I highly doubt they would leave something so ambiguously omissible.
And if they did, it can only be because it relays what is true for all intents and purposes. That the bandwidth is improved, whether in application, theory, performance, or what have you. And it is. The performance jump as it handles high levels of AA and AF is indicative of that much.
The bandwidth did not improve, only the effective bandwidth did. No amount of arguing will change that. I'm not saying that they aren't respected nor that they're stupid or anything like that, only that they did not point this out.
Nothing will make increasing GPU count also increase the memory bandwidth by an amount that is more or less proportional to the increase in active GPU count in the system. Nothing will change that. It's just like the DDR argument. It get's simplified because not everyone understands it, let alone cares. However, that does not change the fact that what we call DDR3 1600MHz is not really 1600MHz, it is 800MHz that transmits data on both ends of a clock cycle.
Call it semantics, but that is how it is. This isn't subjective and no one can change that either. The bandwidth did not double, plain and simple. You can try to argue about it further, but this is something that neither you nor I nor anybody else can change.
Also, if you read their pages, they clearly state that these aren't in game benchmarks and that they aren't even really benchmarks, just math. They even tell you how they got their answers. Their *tests* are even more synthetic than a synthetic benchmark. They even tell you that real world usage can and will vary. There's nothing WRONG about how they do this and they tell you that things can vary, but they aren't really telling you how things work out in reality, nor are they trying to complicate things anymore than this stuff already is. They probably don't even care that the 6990 didn't actually have that much bandwidth, it just pretended to have it. They probably also don't care that DDR3 1600 is really 800MHz memory and the same is true for other such situations.

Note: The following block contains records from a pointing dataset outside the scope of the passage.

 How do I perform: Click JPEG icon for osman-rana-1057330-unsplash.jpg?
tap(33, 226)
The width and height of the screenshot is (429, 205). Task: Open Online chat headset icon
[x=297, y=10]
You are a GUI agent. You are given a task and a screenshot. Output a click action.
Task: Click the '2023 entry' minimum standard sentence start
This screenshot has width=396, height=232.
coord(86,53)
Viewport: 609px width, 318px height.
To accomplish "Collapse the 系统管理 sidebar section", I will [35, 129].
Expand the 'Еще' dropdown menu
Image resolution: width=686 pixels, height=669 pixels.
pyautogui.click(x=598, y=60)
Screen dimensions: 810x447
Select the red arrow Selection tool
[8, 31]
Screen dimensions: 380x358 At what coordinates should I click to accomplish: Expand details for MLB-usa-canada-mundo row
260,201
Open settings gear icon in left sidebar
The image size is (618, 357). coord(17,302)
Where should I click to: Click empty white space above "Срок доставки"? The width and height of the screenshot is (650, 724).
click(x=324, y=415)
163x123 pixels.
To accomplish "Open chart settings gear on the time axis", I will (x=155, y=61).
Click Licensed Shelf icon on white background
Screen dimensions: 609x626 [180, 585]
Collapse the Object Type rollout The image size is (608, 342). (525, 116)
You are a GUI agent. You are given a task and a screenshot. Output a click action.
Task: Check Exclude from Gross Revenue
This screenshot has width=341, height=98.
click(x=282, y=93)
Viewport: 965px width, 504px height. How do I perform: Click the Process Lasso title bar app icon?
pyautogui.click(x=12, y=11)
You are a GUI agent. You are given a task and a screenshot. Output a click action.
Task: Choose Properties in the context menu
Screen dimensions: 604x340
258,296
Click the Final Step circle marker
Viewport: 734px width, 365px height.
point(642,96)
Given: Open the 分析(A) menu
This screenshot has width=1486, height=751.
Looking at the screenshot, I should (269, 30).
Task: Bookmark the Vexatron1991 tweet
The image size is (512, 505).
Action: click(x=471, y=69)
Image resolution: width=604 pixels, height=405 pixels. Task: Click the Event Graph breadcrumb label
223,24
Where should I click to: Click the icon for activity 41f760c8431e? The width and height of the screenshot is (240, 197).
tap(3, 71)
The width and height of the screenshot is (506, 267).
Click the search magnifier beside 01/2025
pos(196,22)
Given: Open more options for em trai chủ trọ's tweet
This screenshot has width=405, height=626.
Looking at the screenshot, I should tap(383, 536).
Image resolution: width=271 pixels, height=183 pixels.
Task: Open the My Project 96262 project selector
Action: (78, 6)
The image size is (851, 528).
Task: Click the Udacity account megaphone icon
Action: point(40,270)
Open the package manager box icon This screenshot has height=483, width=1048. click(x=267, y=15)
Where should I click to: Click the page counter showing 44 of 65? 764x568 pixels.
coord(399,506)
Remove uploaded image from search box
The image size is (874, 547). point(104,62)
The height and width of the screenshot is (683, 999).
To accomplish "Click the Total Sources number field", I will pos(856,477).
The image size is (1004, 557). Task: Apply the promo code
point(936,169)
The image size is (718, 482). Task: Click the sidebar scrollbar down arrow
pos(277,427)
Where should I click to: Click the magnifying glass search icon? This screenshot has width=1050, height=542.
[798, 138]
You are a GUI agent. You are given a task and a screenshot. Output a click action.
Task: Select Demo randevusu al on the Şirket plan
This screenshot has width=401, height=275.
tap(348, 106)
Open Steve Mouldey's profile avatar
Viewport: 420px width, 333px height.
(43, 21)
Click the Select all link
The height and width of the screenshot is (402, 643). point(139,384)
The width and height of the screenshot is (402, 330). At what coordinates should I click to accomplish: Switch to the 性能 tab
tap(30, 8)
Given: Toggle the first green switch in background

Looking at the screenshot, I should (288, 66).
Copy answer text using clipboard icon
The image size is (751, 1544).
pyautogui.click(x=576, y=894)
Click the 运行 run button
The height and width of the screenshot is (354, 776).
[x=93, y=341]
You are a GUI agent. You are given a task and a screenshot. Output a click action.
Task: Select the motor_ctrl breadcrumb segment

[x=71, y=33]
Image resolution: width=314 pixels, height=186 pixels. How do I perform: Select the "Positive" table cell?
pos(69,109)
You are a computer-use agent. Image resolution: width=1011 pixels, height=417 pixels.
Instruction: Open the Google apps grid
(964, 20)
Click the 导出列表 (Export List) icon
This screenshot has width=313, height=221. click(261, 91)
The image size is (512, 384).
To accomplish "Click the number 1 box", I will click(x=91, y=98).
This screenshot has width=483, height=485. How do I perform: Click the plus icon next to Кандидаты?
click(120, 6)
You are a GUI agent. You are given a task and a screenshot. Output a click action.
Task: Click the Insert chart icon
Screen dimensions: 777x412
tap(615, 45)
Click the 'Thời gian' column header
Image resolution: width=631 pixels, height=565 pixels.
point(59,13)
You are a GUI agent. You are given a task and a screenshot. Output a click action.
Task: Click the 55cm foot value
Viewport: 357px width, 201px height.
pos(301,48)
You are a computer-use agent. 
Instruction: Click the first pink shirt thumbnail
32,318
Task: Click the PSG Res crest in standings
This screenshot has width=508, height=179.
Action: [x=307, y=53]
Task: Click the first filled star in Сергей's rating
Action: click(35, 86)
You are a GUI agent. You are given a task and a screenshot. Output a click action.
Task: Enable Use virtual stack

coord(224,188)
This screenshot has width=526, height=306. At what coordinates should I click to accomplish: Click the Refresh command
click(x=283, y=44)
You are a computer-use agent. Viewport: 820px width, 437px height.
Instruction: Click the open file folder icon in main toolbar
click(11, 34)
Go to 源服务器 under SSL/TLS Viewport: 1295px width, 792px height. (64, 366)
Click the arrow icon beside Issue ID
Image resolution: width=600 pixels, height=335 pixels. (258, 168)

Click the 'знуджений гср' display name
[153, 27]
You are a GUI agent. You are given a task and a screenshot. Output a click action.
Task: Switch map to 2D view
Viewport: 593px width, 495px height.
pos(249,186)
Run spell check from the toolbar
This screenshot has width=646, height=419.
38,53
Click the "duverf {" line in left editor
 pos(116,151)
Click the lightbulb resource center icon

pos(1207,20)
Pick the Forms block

The argument may have started out with me saying that the bandwidth was both the same and effectively the same as a single GPU, but I've obviously realized why that was wrong and am now right. It's not enough that I admit that I was wrong before, you're bothered by me now that I am correct. At least I admited when I was wrong, the least you can do is either prove me wrong (you can't because I know for a fact that I'm right, but you can try) or admit that what I'm saying now is the absolute truth about this.
Also, for triple 1080p and 5760x1200, 2GB GTX 680s, even in triple SLI, can't do any more than FXAA in many games because of thier VRAM limit, so having multiple GPUs each with their own VRAM does not seem to help this at all.
http://www.hardocp.com/article/2012/04/25/geforce_gtx_680_3way_sli_radeon_7970_trifire_review/1
Notice how the 7970's problems have nothing to do with VRAM because it is not limited be VRAM capacity nor bandwidth, but the 680 can't even do proper AA for such a system. Also, a lot of these games (such as Batman) are Nvidia-optimized and the 7970s are using the original drivers they had at launch do to AMD's new drviers not working on the 7970 in eyefinity, so don't take the 7970's poor perfomrance to heart. Despite it's poor performance, it has nothing to do with VRAM capacity bottlenecks like the 680's does and [H] makes that very clear. If it confuses you or anyone else, I'd be glad to explain things in further detail (where I can) than [H] did.
If three 680s have a VRAM advantage over a single 680 like you suggest (I doubt it), then they would be unable to do even as well with AA and quality settings as the three 680s did here. Oh, and unlike your link, this is as not out of date (at least, until ground breaking drivers for Nvidia and/or AMD come out, but they wouldn't change VRAM capacity usage, just performance, feature addition/fixing, compatibility, and bug fixes).